Desarrollan así una dimensión propia del sacerdocio, la intercesión, participando de la intercesión del Mediador y Sacerdote Eterno Cristo, y, sabedores que en el Sacrificio de la Misa se ora “que esta Víctima de reconciliación traiga la paz y la salvación al mundo entero” (Plegaria eucarística III), la oración ante Cristo Sacramentado es una súplica también, rogando “por la paz y la salvación del mundo” (n. 50).

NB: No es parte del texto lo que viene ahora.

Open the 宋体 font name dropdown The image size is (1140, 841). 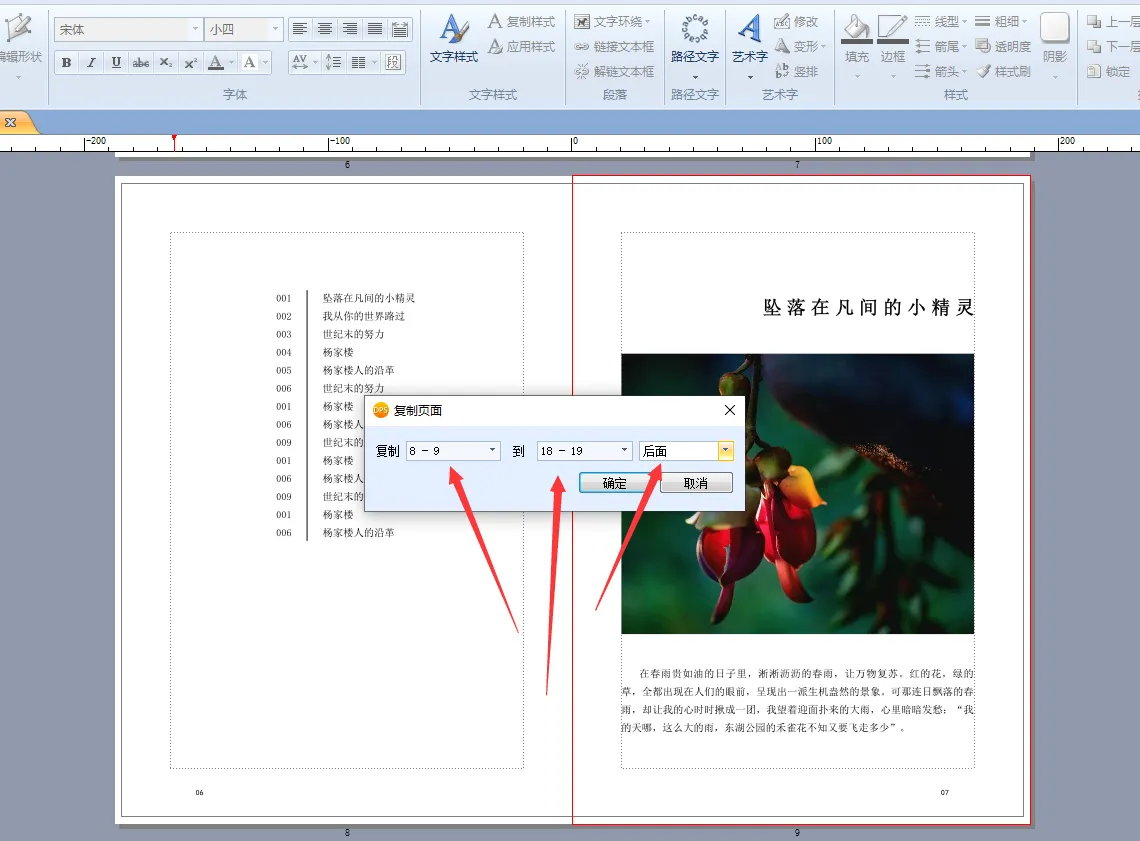[195, 30]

El último rasgo espiritual de Eucharisticum Mysterium, n. 50, señala otra dimensión sacerdotal, en este caso, la oblación, la ofrenda de uno mismo uniéndose a Cristo: “ofreciendo con Cristo toda su vida al Padre en el Espíritu Santo, sacan de este trato admirable un aumento de su fe, su esperanza y su caridad” (n. 50). 

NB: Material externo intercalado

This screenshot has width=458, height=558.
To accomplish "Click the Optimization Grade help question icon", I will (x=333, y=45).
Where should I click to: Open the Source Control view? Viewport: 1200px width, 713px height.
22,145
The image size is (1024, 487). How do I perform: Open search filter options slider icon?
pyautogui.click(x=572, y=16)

No son víctimas animales, ni algo exterior al bautizado, sino él mismo, su persona entera, la que en la adoración eucarística se ofrece con Cristo al Padre, “ofreciéndose como hostia viva, santa, agradable a Dios. Éste es vuestro culto racional” (o razonable, Rm 12,1). Con Cristo, en su presencia sacramental, reconocen la voluntad divina y se ofrecen: “Aquí estoy, oh Dios, para hacer tu voluntad” (Hb 10,10) y se ofrecen buscando realizar en todo la voluntad de Dios como san Pablo: “Señor, ¿qué quieres que haga?” (Hch 22,10).

El dinamismo teologal se pone en juego: la fe, la esperanza y la caridad se ven aumentadas por la unión con Cristo, viviendo la vida espiritual, vida cristificada de los hijos de Dios. 

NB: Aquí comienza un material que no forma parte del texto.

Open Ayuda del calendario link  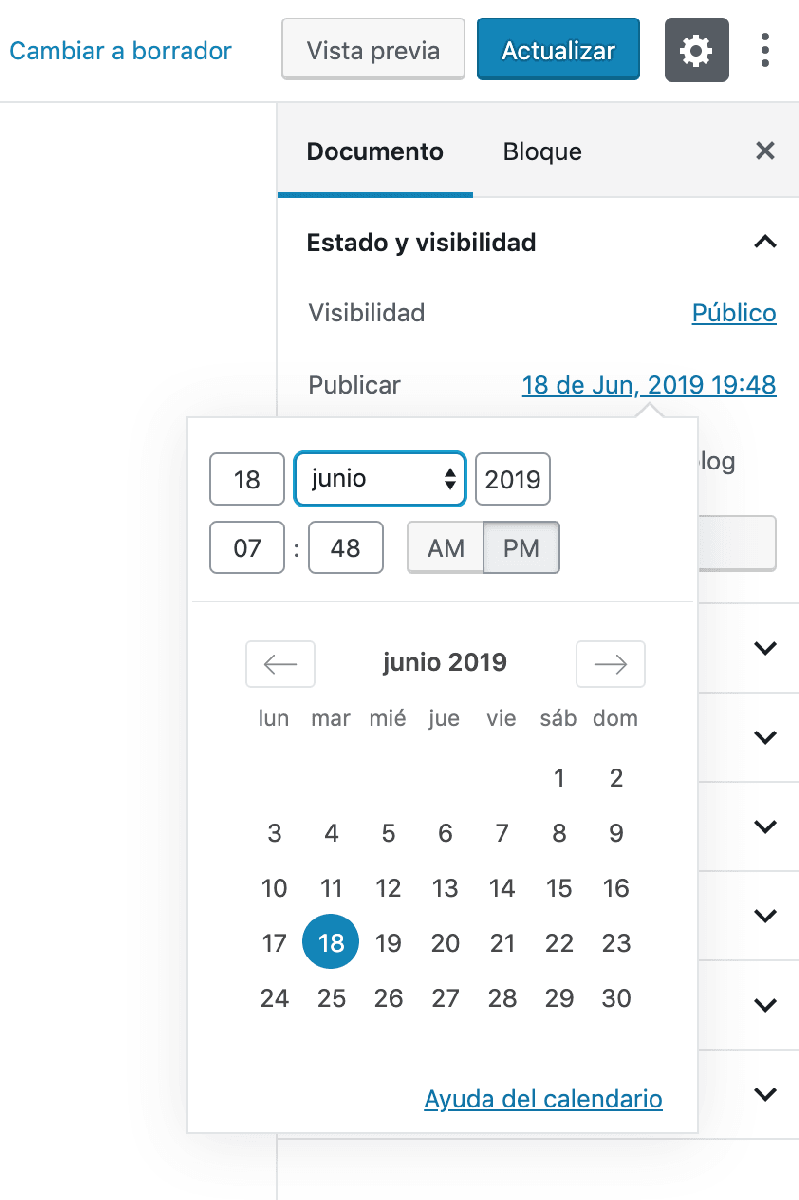(543, 1099)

La adoración eucarística expone al fiel ante el fuego de la zarza ardiente, el Misterio fascinante de Dios que quema purificando: ¿Cómo no arderá el corazón en fe, esperanza y caridad, ante Aquél que es Fuego, Vida, Luz y Amor?

La adoración al Sacramento permite la intimidad amorosa con Cristo, la dulzura de su amistad, y, como verdadero culto litúrgico, por su dinamismo propio, favorece la contemplación, la oración contemplativa, la quietud del amor (“mire que le mira”, dirá santa Teresa en Vida 13,22, o también: “No os pido más que le miréis”, Camino 26,3). 

El silencio sagrado de la liturgia, el amplio tiempo de silencio que conlleva siempre la exposición del Santísimo (RCCE, nn. 89. 90. 95) quiere conducir a esta contemplación, a esta oración de unión de amor, diríamos, casi forjando místicos y contemplativos, enamorados de Cristo.

Descripción magistral, casi emotiva, la que ofrece la encíclica Ecclesia de Eucharistia considerando la intimidad y el amor contemplativo en la adoración eucarística:


            "Es hermoso estar con Él y, reclinados sobre su pecho como el discípulo predilecto, palpar el amor infinito de su corazón. Si el cristianismo ha de distinguirse en nuestro tiempo sobre todo por el “arte de la oración”, ¿cómo no sentir una renovada necesidad de estar largos ratos en conversación espiritual, en adoración silenciosa, en actitud de amor, ante Cristo presente en el Santísimo Sacramento? ... Numerosos santos nos han dado ejemplo de esta práctica, alabada y recomendada repetidamente por el Magisterio" (n. 25).